> _Exercise objective_: Return nothing but the lines from the one with "The image size" through the one with "Screen dimensions: 385x194" in the data below, word for word and without pictures.

[Extracted data entries]
◆ ◆ ◆ ◆

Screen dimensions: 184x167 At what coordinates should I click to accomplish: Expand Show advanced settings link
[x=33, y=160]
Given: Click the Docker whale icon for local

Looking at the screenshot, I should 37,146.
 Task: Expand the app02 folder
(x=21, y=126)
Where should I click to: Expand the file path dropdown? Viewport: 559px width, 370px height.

◆ ◆ ◆ ◆

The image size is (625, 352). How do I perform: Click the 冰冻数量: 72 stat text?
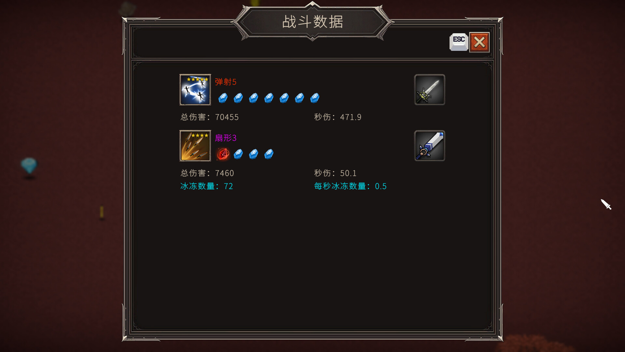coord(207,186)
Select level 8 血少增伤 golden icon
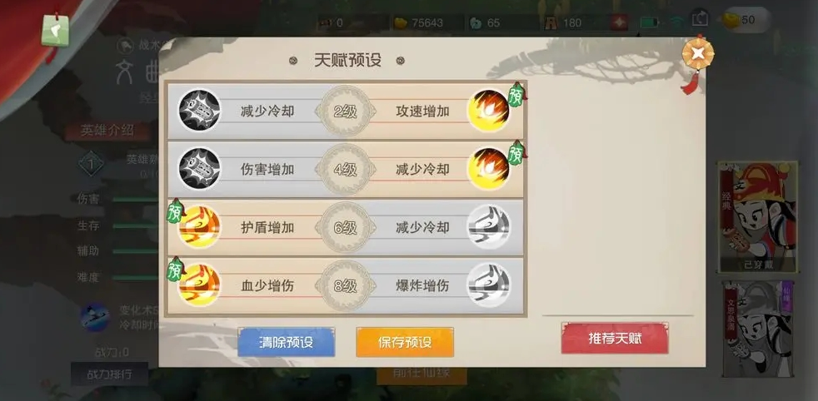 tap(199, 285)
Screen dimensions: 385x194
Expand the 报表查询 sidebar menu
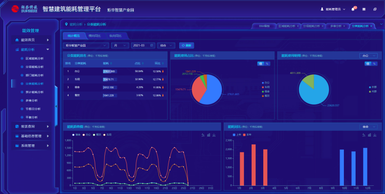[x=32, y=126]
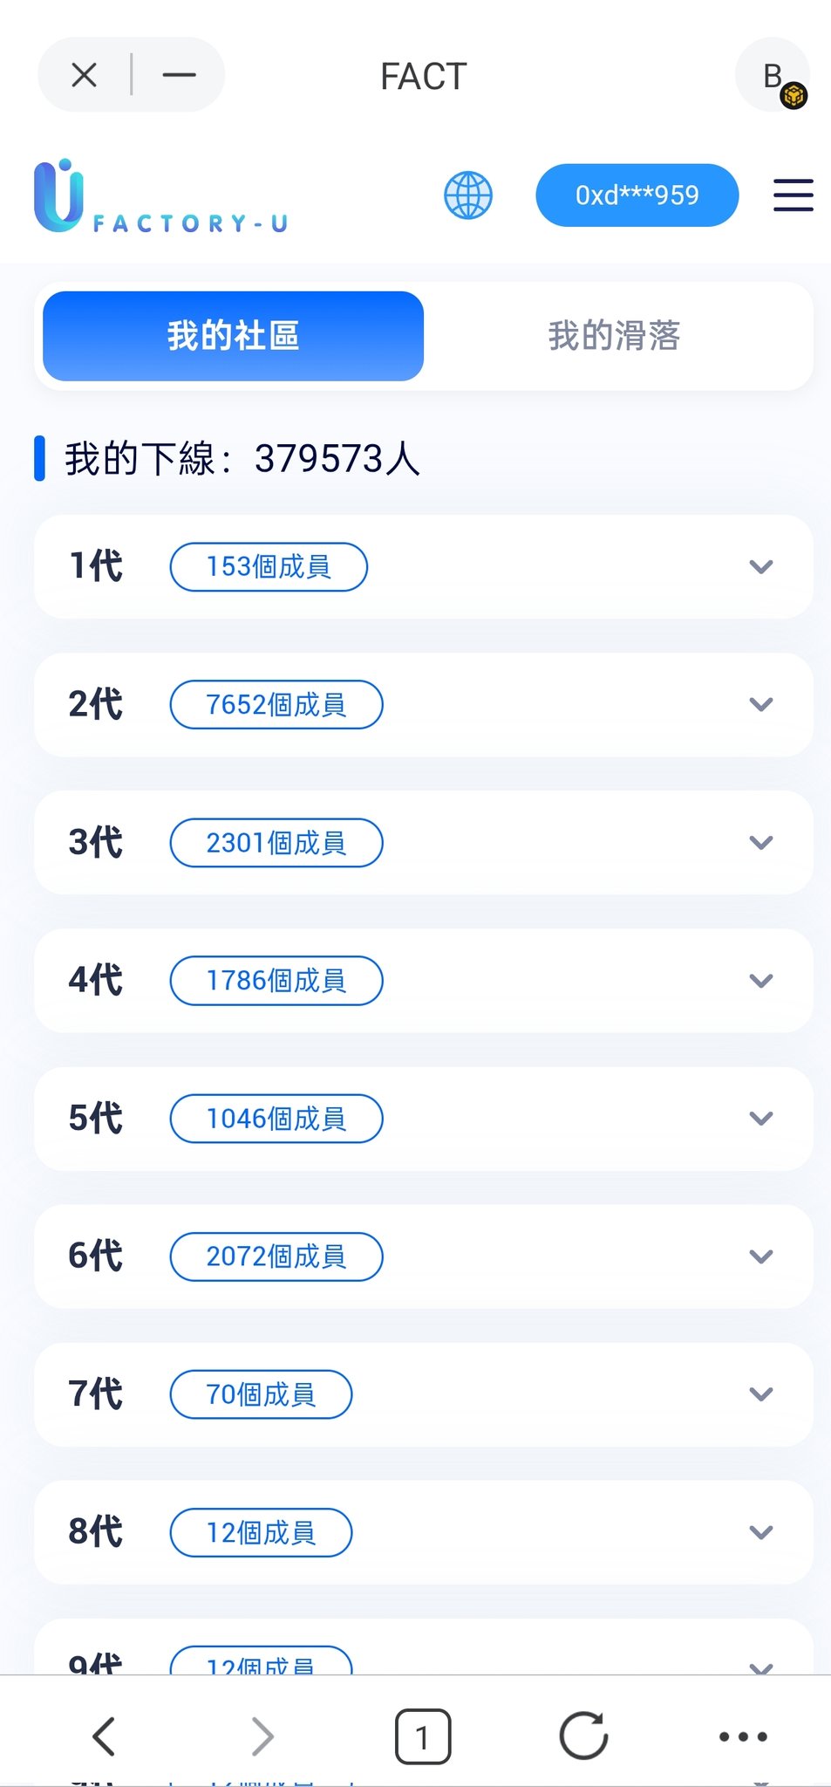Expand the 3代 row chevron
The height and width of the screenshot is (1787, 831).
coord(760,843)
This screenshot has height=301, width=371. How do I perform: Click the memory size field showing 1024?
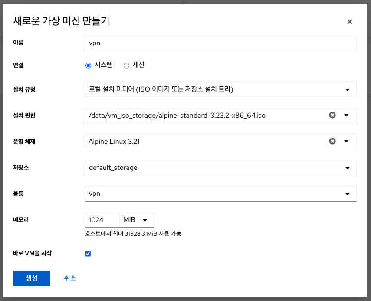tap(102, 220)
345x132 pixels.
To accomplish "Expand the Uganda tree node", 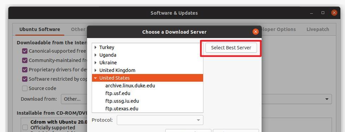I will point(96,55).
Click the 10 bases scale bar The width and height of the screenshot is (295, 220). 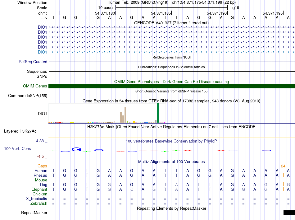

◆ ◆ ◆ ◆

> _Response below_:
The image size is (625, 352). How do I perform: Click the 冰冻数量: 72 stat text?
coord(207,186)
Select level 8 血少增伤 golden icon
 tap(199, 285)
Screen dimensions: 385x194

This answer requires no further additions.